Thursday, November 20, 2014

Lower Energy Costs To Keep Inflation At Bay? Maybe Not

In challenging CNBC journeyman Ron Insana's inflation dovishness I said this:
I don't buy his argument because it's not a very good one.  Corn and soy futures are down?  So what.  This has no bearing on whether your chicken or corn flakes prices are going to be lower in the future.  Supply and demand dictate prices, not input costs.
Check this out from Brian Wesbury today on the latest producer price numbers:

Producer prices surprised to the upside in October versus consensus expectations for a slight decline due to falling energy prices. The gain in overall producer prices was all due to the services sector, where prices rose 0.5%. Oddly, about half of the gain in service prices was due to refiners generating fatter margins while the energy prices fell.
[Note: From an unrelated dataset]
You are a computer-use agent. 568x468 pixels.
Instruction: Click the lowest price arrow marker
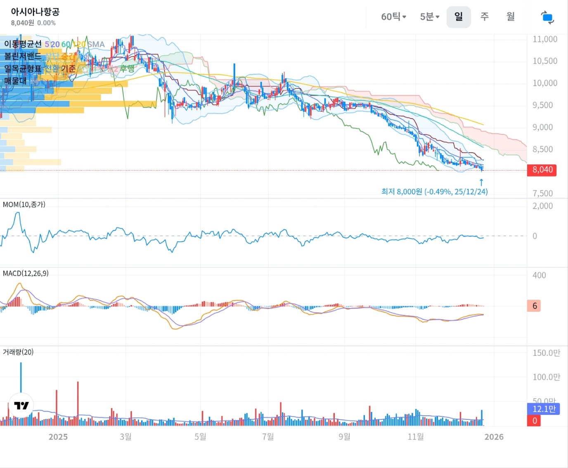tap(481, 182)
In other words, the drop in energy prices did not get fully passed on to users
See that "odd" bit?  Supply and demand allowed producers to capture lower input costs for themselves, the lower commodity costs didn't make it to the consumer.  Thoughts on that Ron?

Inflation exists everywhere but in the minds of our elites who tasked with preventing it.

Oh, and speaking of inflation, check out this and this.  You won't find these government services in the official measures of inflation, because then you pesky stupid voters might start asking questions, like "Why does all this inflation seem to be driven by all this stuff run by the government?"